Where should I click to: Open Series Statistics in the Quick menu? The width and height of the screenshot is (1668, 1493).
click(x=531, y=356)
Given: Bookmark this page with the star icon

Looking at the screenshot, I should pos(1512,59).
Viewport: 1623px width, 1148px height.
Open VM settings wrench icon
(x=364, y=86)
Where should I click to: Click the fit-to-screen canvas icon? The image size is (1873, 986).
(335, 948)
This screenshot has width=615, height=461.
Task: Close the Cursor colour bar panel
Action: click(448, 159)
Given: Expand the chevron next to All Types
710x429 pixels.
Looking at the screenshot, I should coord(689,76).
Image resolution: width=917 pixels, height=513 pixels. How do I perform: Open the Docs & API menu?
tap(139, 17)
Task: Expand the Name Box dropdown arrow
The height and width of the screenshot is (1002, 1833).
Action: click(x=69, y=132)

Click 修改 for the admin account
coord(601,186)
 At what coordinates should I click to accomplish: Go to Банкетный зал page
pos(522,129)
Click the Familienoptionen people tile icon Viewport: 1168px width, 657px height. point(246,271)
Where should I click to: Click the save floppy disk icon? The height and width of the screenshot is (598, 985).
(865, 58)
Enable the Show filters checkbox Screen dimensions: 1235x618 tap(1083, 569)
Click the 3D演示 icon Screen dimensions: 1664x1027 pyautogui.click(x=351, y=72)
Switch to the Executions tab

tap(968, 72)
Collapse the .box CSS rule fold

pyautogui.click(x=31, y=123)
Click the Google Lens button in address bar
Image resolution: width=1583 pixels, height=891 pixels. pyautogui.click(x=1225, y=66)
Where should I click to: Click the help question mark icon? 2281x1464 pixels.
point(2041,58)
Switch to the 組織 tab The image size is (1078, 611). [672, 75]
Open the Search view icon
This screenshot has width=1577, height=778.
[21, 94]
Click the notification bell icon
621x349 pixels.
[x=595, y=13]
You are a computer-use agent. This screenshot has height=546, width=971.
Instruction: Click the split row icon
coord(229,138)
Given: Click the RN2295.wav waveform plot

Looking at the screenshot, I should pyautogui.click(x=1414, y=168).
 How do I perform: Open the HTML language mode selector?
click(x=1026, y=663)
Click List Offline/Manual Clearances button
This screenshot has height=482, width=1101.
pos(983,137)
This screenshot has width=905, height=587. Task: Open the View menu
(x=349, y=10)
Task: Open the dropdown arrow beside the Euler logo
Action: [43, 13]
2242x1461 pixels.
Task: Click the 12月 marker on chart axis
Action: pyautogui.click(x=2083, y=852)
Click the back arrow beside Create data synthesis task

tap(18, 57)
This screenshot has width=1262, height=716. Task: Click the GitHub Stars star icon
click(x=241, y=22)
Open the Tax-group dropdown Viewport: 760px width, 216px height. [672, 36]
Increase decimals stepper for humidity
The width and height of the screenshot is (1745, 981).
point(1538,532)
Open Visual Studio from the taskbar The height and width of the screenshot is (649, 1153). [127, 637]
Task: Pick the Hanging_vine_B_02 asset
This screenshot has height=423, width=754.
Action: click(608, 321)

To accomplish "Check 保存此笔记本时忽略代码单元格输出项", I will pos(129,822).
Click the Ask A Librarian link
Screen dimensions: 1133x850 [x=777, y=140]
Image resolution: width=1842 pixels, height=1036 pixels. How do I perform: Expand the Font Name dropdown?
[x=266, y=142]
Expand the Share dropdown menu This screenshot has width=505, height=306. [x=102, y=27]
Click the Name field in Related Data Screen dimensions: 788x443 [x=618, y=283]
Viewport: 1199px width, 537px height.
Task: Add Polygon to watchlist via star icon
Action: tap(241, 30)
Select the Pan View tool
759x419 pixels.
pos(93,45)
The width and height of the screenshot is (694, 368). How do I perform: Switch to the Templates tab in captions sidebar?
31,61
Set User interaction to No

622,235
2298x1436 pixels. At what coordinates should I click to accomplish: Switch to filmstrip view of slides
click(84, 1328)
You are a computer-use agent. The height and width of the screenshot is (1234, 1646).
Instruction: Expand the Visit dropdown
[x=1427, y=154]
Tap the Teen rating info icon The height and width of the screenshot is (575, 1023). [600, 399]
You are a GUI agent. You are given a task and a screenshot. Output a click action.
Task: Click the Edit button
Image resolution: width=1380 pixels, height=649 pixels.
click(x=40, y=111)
···
## EXERCISE GOAL
All the lines of the material above must be given again exactly.

## WRITTEN REPLY
Where should I click to: Open Series Statistics in the Quick menu? The width and height of the screenshot is (1668, 1493).
click(x=531, y=356)
Given: Bookmark this page with the star icon

Looking at the screenshot, I should pos(1512,59).
Viewport: 1623px width, 1148px height.
Open VM settings wrench icon
(x=364, y=86)
Where should I click to: Click the fit-to-screen canvas icon? The image size is (1873, 986).
(335, 948)
This screenshot has width=615, height=461.
Task: Close the Cursor colour bar panel
Action: click(448, 159)
Given: Expand the chevron next to All Types
710x429 pixels.
Looking at the screenshot, I should coord(689,76).
Image resolution: width=917 pixels, height=513 pixels. How do I perform: Open the Docs & API menu?
tap(139, 17)
Task: Expand the Name Box dropdown arrow
The height and width of the screenshot is (1002, 1833).
Action: click(x=69, y=132)

Click 修改 for the admin account
coord(601,186)
 At what coordinates should I click to accomplish: Go to Банкетный зал page
pos(522,129)
Click the Familienoptionen people tile icon Viewport: 1168px width, 657px height. point(246,271)
Where should I click to: Click the save floppy disk icon? The height and width of the screenshot is (598, 985).
(865, 58)
Enable the Show filters checkbox Screen dimensions: 1235x618 tap(1083, 569)
Click the 3D演示 icon Screen dimensions: 1664x1027 pyautogui.click(x=351, y=72)
Switch to the Executions tab

tap(968, 72)
Collapse the .box CSS rule fold

pyautogui.click(x=31, y=123)
Click the Google Lens button in address bar
Image resolution: width=1583 pixels, height=891 pixels. pyautogui.click(x=1225, y=66)
Where should I click to: Click the help question mark icon? 2281x1464 pixels.
point(2041,58)
Switch to the 組織 tab The image size is (1078, 611). [672, 75]
Open the Search view icon
This screenshot has width=1577, height=778.
[21, 94]
Click the notification bell icon
621x349 pixels.
[x=595, y=13]
You are a computer-use agent. This screenshot has height=546, width=971.
Instruction: Click the split row icon
coord(229,138)
Given: Click the RN2295.wav waveform plot

Looking at the screenshot, I should pyautogui.click(x=1414, y=168).
 How do I perform: Open the HTML language mode selector?
click(x=1026, y=663)
Click List Offline/Manual Clearances button
This screenshot has height=482, width=1101.
pos(983,137)
This screenshot has width=905, height=587. Task: Open the View menu
(x=349, y=10)
Task: Open the dropdown arrow beside the Euler logo
Action: [43, 13]
2242x1461 pixels.
Task: Click the 12月 marker on chart axis
Action: pyautogui.click(x=2083, y=852)
Click the back arrow beside Create data synthesis task

tap(18, 57)
This screenshot has width=1262, height=716. Task: Click the GitHub Stars star icon
click(x=241, y=22)
Open the Tax-group dropdown Viewport: 760px width, 216px height. [672, 36]
Increase decimals stepper for humidity
The width and height of the screenshot is (1745, 981).
point(1538,532)
Open Visual Studio from the taskbar The height and width of the screenshot is (649, 1153). [127, 637]
Task: Pick the Hanging_vine_B_02 asset
This screenshot has height=423, width=754.
Action: click(608, 321)

To accomplish "Check 保存此笔记本时忽略代码单元格输出项", I will pos(129,822).
Click the Ask A Librarian link
Screen dimensions: 1133x850 [x=777, y=140]
Image resolution: width=1842 pixels, height=1036 pixels. How do I perform: Expand the Font Name dropdown?
[x=266, y=142]
Expand the Share dropdown menu This screenshot has width=505, height=306. [x=102, y=27]
Click the Name field in Related Data Screen dimensions: 788x443 [x=618, y=283]
Viewport: 1199px width, 537px height.
Task: Add Polygon to watchlist via star icon
Action: tap(241, 30)
Select the Pan View tool
759x419 pixels.
pos(93,45)
The width and height of the screenshot is (694, 368). How do I perform: Switch to the Templates tab in captions sidebar?
31,61
Set User interaction to No

622,235
2298x1436 pixels. At what coordinates should I click to accomplish: Switch to filmstrip view of slides
click(84, 1328)
You are a computer-use agent. The height and width of the screenshot is (1234, 1646).
Instruction: Expand the Visit dropdown
[x=1427, y=154]
Tap the Teen rating info icon The height and width of the screenshot is (575, 1023). [600, 399]
You are a GUI agent. You are given a task and a screenshot. Output a click action.
Task: Click the Edit button
Image resolution: width=1380 pixels, height=649 pixels.
click(x=40, y=111)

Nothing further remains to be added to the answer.